Required action –
Take the data that follows and retype it word for word.

--- Extracted data ---

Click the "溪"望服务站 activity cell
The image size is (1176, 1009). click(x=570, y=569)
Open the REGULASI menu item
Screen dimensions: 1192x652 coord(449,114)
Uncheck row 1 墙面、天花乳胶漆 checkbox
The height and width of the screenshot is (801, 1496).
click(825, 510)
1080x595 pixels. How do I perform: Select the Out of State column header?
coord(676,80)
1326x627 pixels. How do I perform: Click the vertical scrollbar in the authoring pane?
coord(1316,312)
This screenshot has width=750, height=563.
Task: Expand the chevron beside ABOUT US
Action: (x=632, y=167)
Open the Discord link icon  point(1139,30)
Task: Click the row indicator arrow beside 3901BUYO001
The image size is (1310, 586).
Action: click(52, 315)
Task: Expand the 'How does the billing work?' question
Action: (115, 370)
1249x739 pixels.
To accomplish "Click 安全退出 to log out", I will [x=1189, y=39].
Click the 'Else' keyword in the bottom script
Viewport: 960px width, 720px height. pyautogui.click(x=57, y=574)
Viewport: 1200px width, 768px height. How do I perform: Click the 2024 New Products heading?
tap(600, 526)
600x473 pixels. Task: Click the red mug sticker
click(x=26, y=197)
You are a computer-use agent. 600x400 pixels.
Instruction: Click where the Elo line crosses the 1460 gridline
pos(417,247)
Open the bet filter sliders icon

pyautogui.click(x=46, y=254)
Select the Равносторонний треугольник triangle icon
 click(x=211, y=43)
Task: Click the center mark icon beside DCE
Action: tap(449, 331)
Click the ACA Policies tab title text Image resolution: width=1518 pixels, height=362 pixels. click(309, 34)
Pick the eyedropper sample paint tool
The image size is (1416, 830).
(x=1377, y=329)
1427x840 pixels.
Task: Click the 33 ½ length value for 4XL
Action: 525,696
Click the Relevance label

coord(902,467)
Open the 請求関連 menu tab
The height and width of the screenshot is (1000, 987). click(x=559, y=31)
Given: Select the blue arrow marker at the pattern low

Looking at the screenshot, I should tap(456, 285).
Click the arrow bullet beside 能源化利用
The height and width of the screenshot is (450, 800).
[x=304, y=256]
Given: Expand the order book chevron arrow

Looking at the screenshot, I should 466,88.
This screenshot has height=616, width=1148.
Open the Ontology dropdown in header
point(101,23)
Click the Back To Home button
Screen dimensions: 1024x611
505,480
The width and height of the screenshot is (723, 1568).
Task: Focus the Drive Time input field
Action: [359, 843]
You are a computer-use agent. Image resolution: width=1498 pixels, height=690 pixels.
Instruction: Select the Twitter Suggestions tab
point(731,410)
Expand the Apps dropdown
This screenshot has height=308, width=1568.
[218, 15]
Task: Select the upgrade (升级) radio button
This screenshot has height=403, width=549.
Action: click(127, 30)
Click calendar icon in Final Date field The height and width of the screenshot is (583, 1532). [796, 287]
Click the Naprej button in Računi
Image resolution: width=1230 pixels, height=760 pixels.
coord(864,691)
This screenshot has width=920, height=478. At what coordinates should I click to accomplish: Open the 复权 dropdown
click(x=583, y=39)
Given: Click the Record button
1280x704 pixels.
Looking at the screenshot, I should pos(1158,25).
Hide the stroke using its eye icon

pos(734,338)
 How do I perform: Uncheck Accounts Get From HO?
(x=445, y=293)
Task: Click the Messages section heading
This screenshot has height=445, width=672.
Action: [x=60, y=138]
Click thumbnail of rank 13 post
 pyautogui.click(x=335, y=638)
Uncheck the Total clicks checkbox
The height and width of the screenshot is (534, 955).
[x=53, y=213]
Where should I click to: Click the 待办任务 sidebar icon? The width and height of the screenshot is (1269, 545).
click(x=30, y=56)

---

Exercise answer –
Click the "溪"望服务站 activity cell
The image size is (1176, 1009). click(x=570, y=569)
Open the REGULASI menu item
Screen dimensions: 1192x652 coord(449,114)
Uncheck row 1 墙面、天花乳胶漆 checkbox
The height and width of the screenshot is (801, 1496).
click(825, 510)
1080x595 pixels. How do I perform: Select the Out of State column header?
coord(676,80)
1326x627 pixels. How do I perform: Click the vertical scrollbar in the authoring pane?
coord(1316,312)
This screenshot has width=750, height=563.
Task: Expand the chevron beside ABOUT US
Action: (x=632, y=167)
Open the Discord link icon  point(1139,30)
Task: Click the row indicator arrow beside 3901BUYO001
The image size is (1310, 586).
Action: click(52, 315)
Task: Expand the 'How does the billing work?' question
Action: (115, 370)
1249x739 pixels.
To accomplish "Click 安全退出 to log out", I will [x=1189, y=39].
Click the 'Else' keyword in the bottom script
Viewport: 960px width, 720px height. pyautogui.click(x=57, y=574)
Viewport: 1200px width, 768px height. How do I perform: Click the 2024 New Products heading?
tap(600, 526)
600x473 pixels. Task: Click the red mug sticker
click(x=26, y=197)
You are a computer-use agent. 600x400 pixels.
Instruction: Click where the Elo line crosses the 1460 gridline
pos(417,247)
Open the bet filter sliders icon

pyautogui.click(x=46, y=254)
Select the Равносторонний треугольник triangle icon
 click(x=211, y=43)
Task: Click the center mark icon beside DCE
Action: tap(449, 331)
Click the ACA Policies tab title text Image resolution: width=1518 pixels, height=362 pixels. click(309, 34)
Pick the eyedropper sample paint tool
The image size is (1416, 830).
(x=1377, y=329)
1427x840 pixels.
Task: Click the 33 ½ length value for 4XL
Action: 525,696
Click the Relevance label

coord(902,467)
Open the 請求関連 menu tab
The height and width of the screenshot is (1000, 987). click(x=559, y=31)
Given: Select the blue arrow marker at the pattern low

Looking at the screenshot, I should tap(456, 285).
Click the arrow bullet beside 能源化利用
The height and width of the screenshot is (450, 800).
[x=304, y=256]
Given: Expand the order book chevron arrow

Looking at the screenshot, I should 466,88.
This screenshot has height=616, width=1148.
Open the Ontology dropdown in header
point(101,23)
Click the Back To Home button
Screen dimensions: 1024x611
505,480
The width and height of the screenshot is (723, 1568).
Task: Focus the Drive Time input field
Action: [359, 843]
You are a computer-use agent. Image resolution: width=1498 pixels, height=690 pixels.
Instruction: Select the Twitter Suggestions tab
point(731,410)
Expand the Apps dropdown
This screenshot has height=308, width=1568.
[218, 15]
Task: Select the upgrade (升级) radio button
This screenshot has height=403, width=549.
Action: click(127, 30)
Click calendar icon in Final Date field The height and width of the screenshot is (583, 1532). [796, 287]
Click the Naprej button in Računi
Image resolution: width=1230 pixels, height=760 pixels.
coord(864,691)
This screenshot has width=920, height=478. At what coordinates should I click to accomplish: Open the 复权 dropdown
click(x=583, y=39)
Given: Click the Record button
1280x704 pixels.
Looking at the screenshot, I should pos(1158,25).
Hide the stroke using its eye icon

pos(734,338)
 How do I perform: Uncheck Accounts Get From HO?
(x=445, y=293)
Task: Click the Messages section heading
This screenshot has height=445, width=672.
Action: [x=60, y=138]
Click thumbnail of rank 13 post
 pyautogui.click(x=335, y=638)
Uncheck the Total clicks checkbox
The height and width of the screenshot is (534, 955).
[x=53, y=213]
Where should I click to: Click the 待办任务 sidebar icon? The width and height of the screenshot is (1269, 545).
click(x=30, y=56)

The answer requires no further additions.